Member of Parliament, Lok Sabha
- In office 23 May 2019 – 4 June 2024
- Preceded by: Savitri Bai Phule
- Succeeded by: Anand Kumar Gond
- Constituency: Bahraich

Member of Legislative Assembly, Uttar Pradesh
- In office 11 March 2017 – 5 June 2019
- Preceded by: Bansidhar Bauddh
- Succeeded by: Saroj Sonkar
- Constituency: Balha

Personal details
- Born: 1 January 1947 (age 79)
- Party: Bharatiya Janata Party
- Spouse: Urmila Devi ​(m. 1966)​
- Children: 4

= Akshaibar Lal =

Indian politician

Akshaibar Lal (born 1 January 1947; also known as Akshaywar Lal Gond) is an Indian politician. He was elected to the Lok Sabha, lower house of the Parliament of India from Bahraich, Uttar Pradesh in the 2019 Indian general election as a member of the Bharatiya Janata Party. He defeated his nearest rival, Shabbir Balmiki of Samajwadi Party by 1,28,752 votes.

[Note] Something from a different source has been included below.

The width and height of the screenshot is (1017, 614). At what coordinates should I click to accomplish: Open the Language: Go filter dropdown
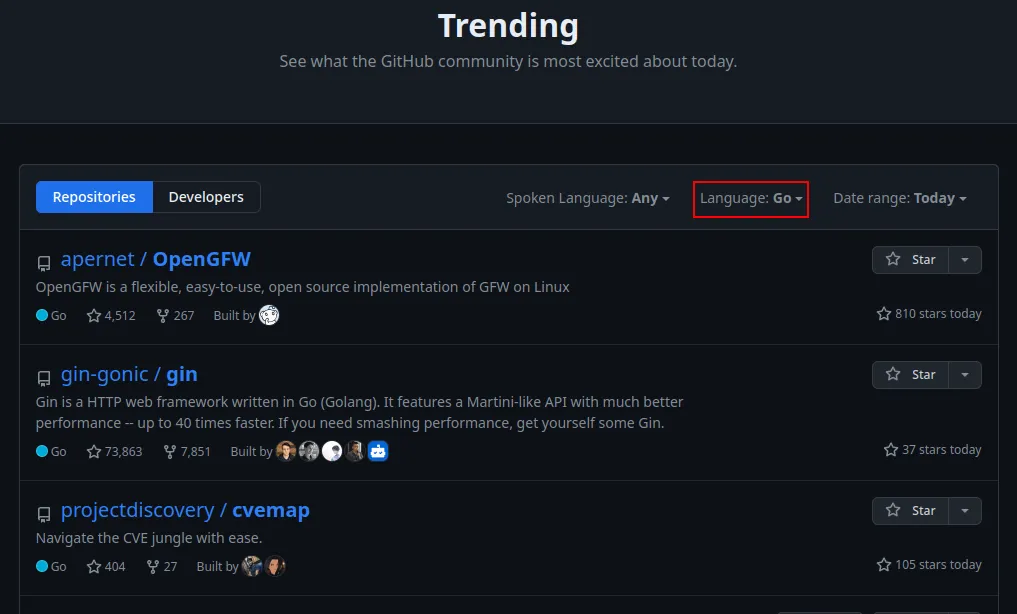point(750,198)
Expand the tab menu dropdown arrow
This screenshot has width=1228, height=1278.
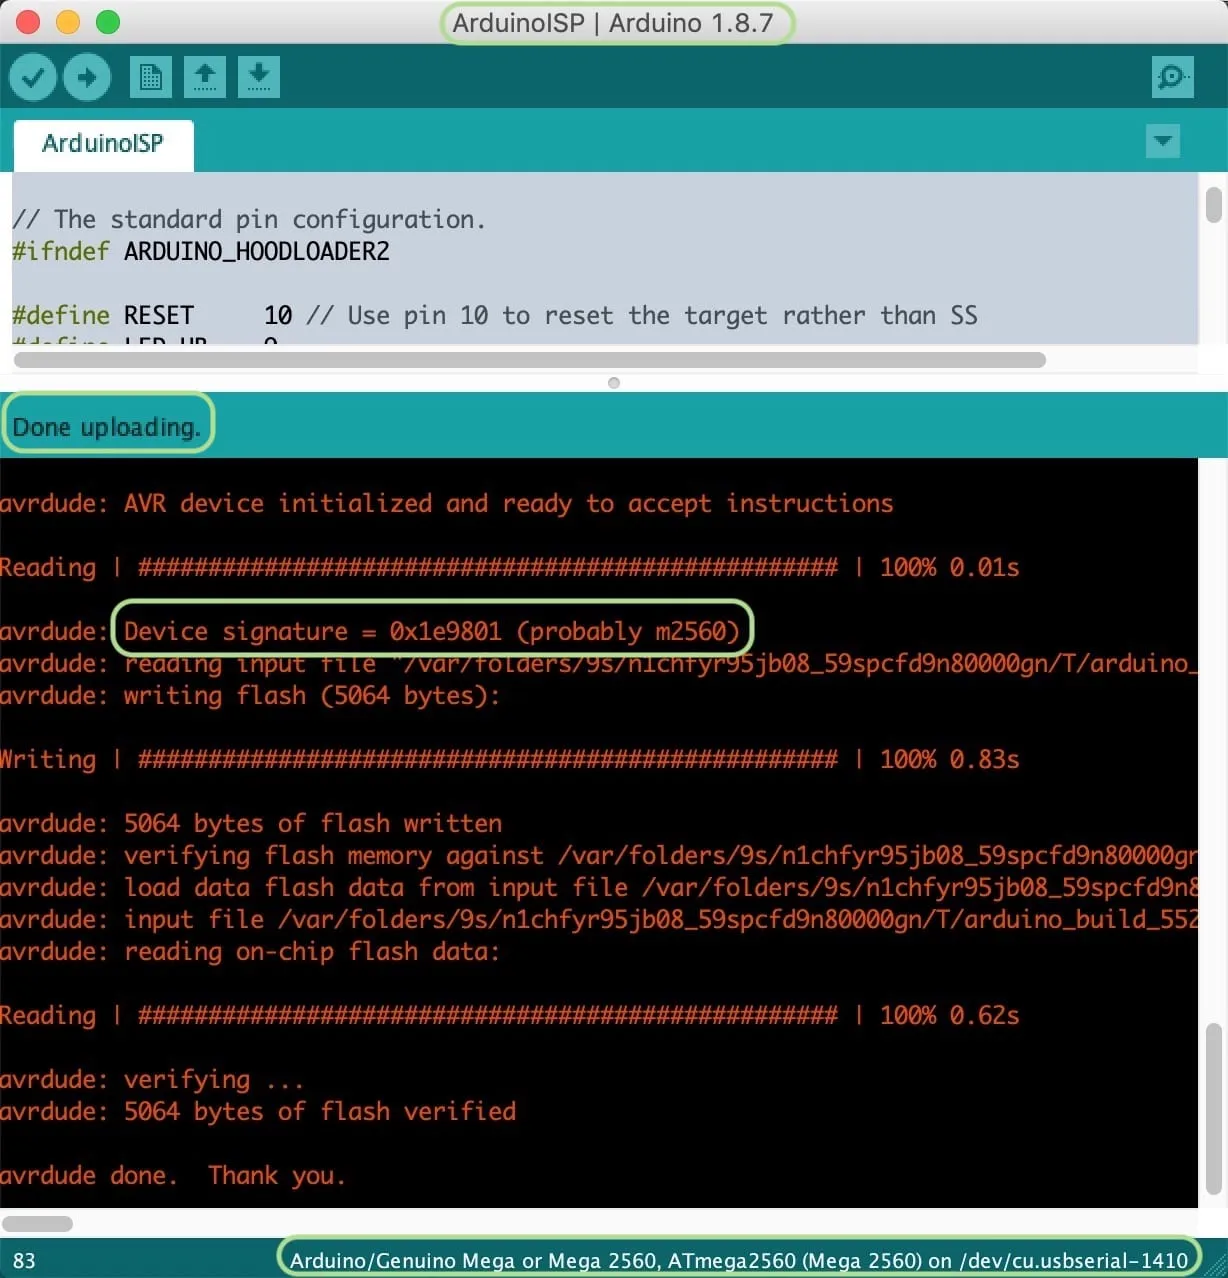(x=1162, y=141)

He was a member of the 17th Uttar Pradesh Legislative Assembly from Balha from 2017 to 2019. He also represented the Ikauna constituency from 1993 to 2007. Lal served as an MLA for five terms.

==Personal life==
Lal was born on 1 January 1947 to Bhagwan Das Gond in Barhaj city of Deoria district. He passed 10th standard in 1963 from Shri Krishan Intermediate College, Barhaj Deoria. He married Urmila Devi on 21 June 1966, with whom he has three daughters and a son. He is an agriculturist by profession.